Era arrivato a Milano all’inizio di giugno 1918 per prendere servizio e subito aveva visto la tragedia e la morte. Infatti il 7 giugno era stato mandato sul luogo dell’esplosione avvenuta nello stabilimento di materiale bellico Sutter-Thevenot di Bollate, dove erano morte una sessantina di persone. Così scrisse anni dopo: ” … la sorpresa fu di scoprire che questi morti non erano uomini ma donne …”.

Un piccolo fatto ci ha incuriosito. Il Corriere di qualche settimana fa ha riportato alcune lettere sulla targa che ricorda una “scappatella” di Ernie al Parco Nord di Bollate. 

Spulciando qua e là, abbiamo scoperto che questa targa è la narrazione di un fatto mai avvenuto, realizzata da un artista, Francesco Fossati, con Casa Testori. Non furono dunque “baci e sorrisi” con una Marinella lombarda, ma una fake history?

Qualche giorno dopo lo scoppio di Bollate, Hemingway lascia Milano per raggiungere prima Schio e poi Fossalta, sul Piave.

Qui, nella notte tra l’8 e il 9 luglio, decide di portare generi di conforto, disubbidendo agli ordini, a due soldati di un avamposto.

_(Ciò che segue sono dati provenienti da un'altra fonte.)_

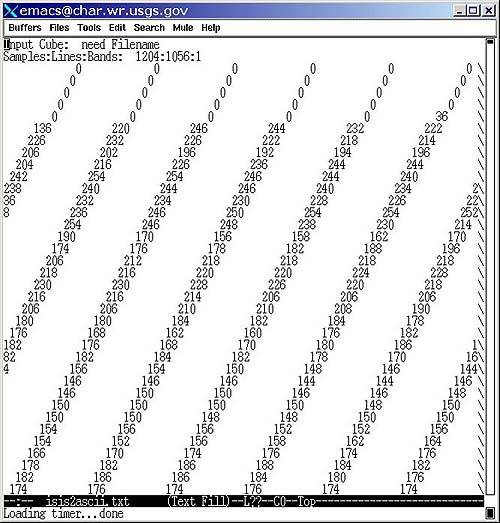Open the Mule menu

coord(183,27)
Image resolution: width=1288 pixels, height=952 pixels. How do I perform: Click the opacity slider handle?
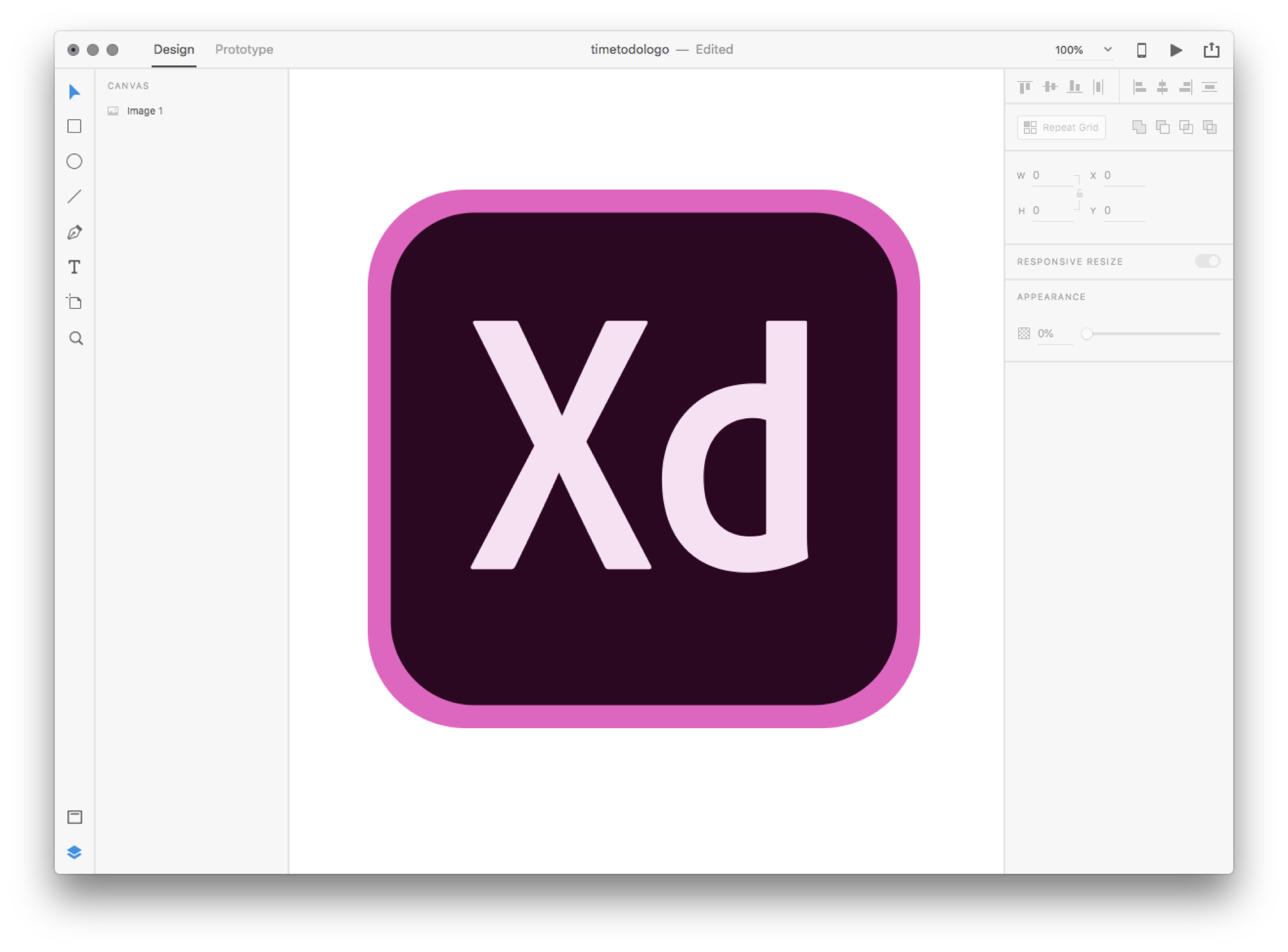click(1087, 333)

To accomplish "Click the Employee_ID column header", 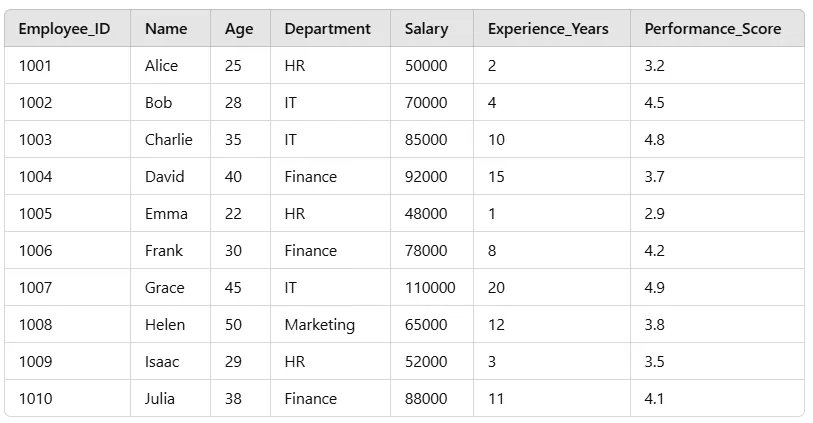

Una bomba a grappolo austriaca colpisce la postazione uccidendo uno dei soldati e ferendo gravemente l’altro. Il giovane americano, pur ferito, se lo carica sulle spalle. Vengono colpiti di nuovo, Ernest crolla, ferito nuovamente alla gamba, ma il soldato, Fedele Temperini, gli fa da scudo umano involontario, restando ucciso. Lo scrittore, per questo sfortunato atto eroico, verrà poi decorato con una medaglia d’argento al valore.

Dopo le prime cure d’emergenza, il giovane viene mandato a Milano presso l’ospedale della Croce Rossa Americana in via Armorari. La gamba del ferito, colpita da ben 227 schegge, è infetta e si prospetta l’amputazione, ma le assidue cure di una crocerossina americana, Agnes von Kurowsky, e l’intervento di un famoso chirurgo milanese, Baldo Rossi, fanno il miracolo.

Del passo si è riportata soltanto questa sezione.